The Refill Police


How many times have you had to ask a patient "Are you taking your medications?" And then get the response, "Yes, but I ran out a couple of days ago."

On any standard day in clinic, at least one of my patients comes in with a heinous blood pressure prompting the usual litany of questions: do you have any chest pain/vision symptoms/headache/shortness of breath right now?

Then we get to the root of the issue: are you taking your medications? Often, as the case in clinic turned out to be this morning, the answer is “yes, but I ran out (insert number of days here) ago.” This often poses a treatment dilemma in clinic—does this patient actually need a different/new medication or just restart the old one? I have several patients whom have yet to record a blood pressure ON MEDICATION during their visits to clinic because every time they show up they have run out of medication for several days. I have tried instilling this sense of early panic when there are about 5 pills left in the prescription bottle, but after having been on prescription medication myself and playing refill roulette for various reasons, I do understand some of the issue. I hate to admit it, but my most recent refill came when I had one pill remaining. What would have happened if the pharmacy needed to order this particular medication for some reason? Hmm, I guess I would have been off my medications… It seems like a friendly not-so-annoying refill reminder would do the trick.

My question is certainly not a new issue: in the journal Contemp Pharm Pract. 1980, a mailing system was discussed in regard to reminding patients to refill their medications. This post-card reminder service was deemed “effective” in the study, but jumping ahead to the nearly paperless age of the 2000’s: what do we have available now that doesn’t require downing a few trees?

There are many versions of reminders available for actually taking medications, from the newest software on smart phones, to tried and true watch and clock alarms. The pillbox and spouse/adult/child/other family member also serve this sweet purpose, with the off chance of being viewed as a nag somewhere along the lines.
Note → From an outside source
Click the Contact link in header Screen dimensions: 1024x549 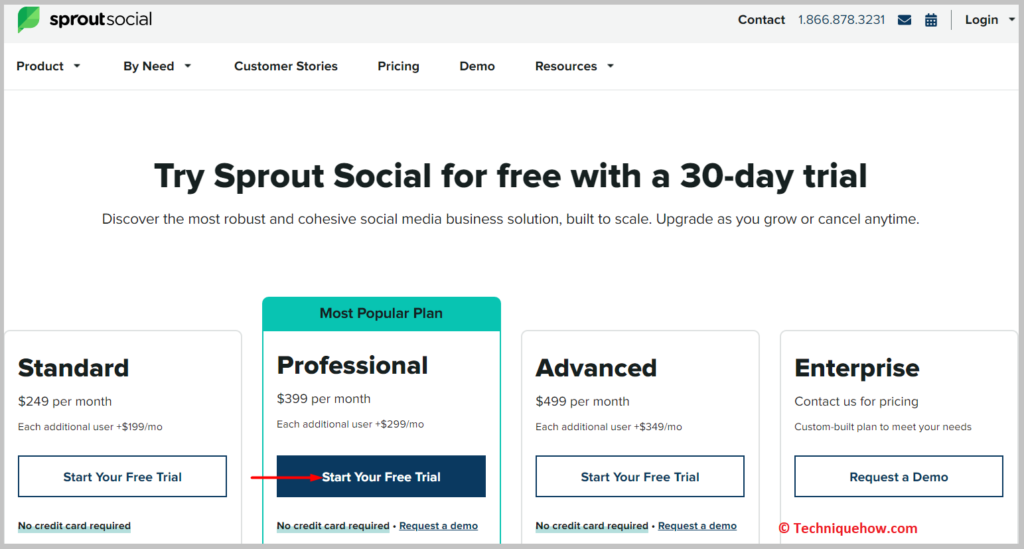(761, 20)
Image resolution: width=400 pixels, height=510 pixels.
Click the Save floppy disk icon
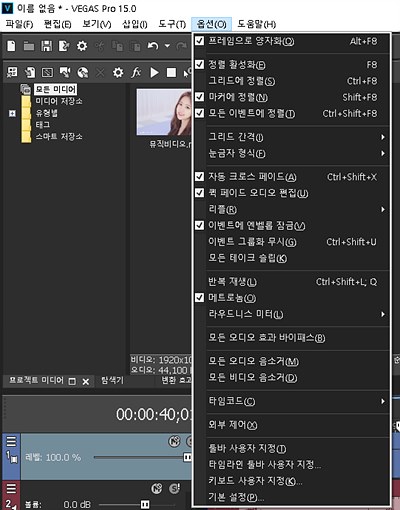pos(46,46)
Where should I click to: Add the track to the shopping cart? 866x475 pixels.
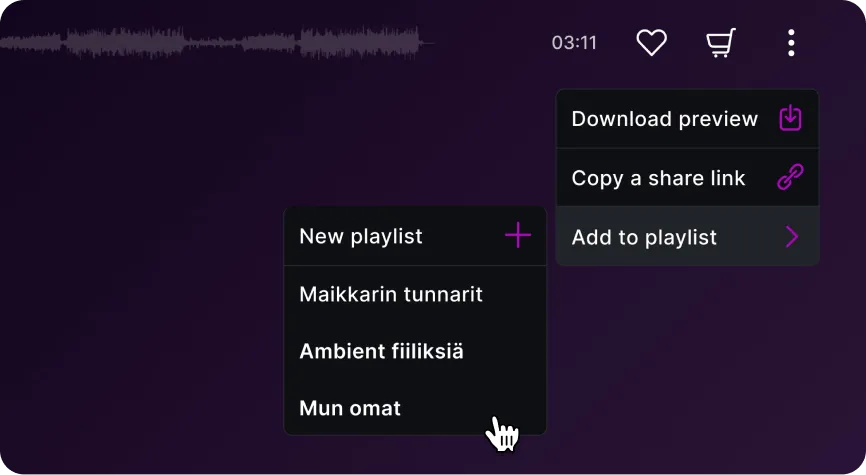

These are all great options that are quite necessary for even the most astute of us, much less our elderly family members who sometimes need to keep track of over 10 medications in one day. But how about the actual refills? Is there anything specifically for that function? It turns out there are a number of options.

Several pharmacies including Walgreen, CVS and Rite Aid offer their own refill reminder service. The service is free and often is part of a more comprehensive “medication management” service offered by the pharmacy. E-mail reminders are the preferred method offered on the websites for many national pharmacies, but of course will be limited to those patients with ready Internet access.

In our wonderfully capitalist society there are many private companies offering this service. I cannot even tell you how many names come up when I Googled “refill reminder service,” many of which are private companies. These agencies will often arrange for any version of reminder including telephone or e-mail, but at a cost of course. One company described their reminder service as one that calls the home telephone up to 50 times a day until someone answers to verify the call has been accepted and the reminder given. This sounds a bit nagging to me, I must say, but I am sure it works. Sheesh, anything to get that phone to stop ringing…

Big Brother has also gotten into the act after realizing the importance of medication adherence on health and health outcomes, as well as the millions of dollars being affected by non-adherence to medication regimens. The AHRQ division of the US Department of Health and Human Services discuses their recommendation for a telephone script on their site.

Just based on my initial search, my recommendation would be to suggest your patients use all their local pharmacy has to offer, including their version of refill reminders. Hopefully your patients have Internet access; otherwise some pharmacies may offer an automated telephone reminder as an alternative. If your patients can afford a bit more, then perhaps considering one of the private companies might be an option.

As our population ages, I suspect this will soon be built in to many services offered at no cost to patients because in the end the cost is so much higher when medications are missed. Truly when you think about it, we just can’t afford not to do this for everyone.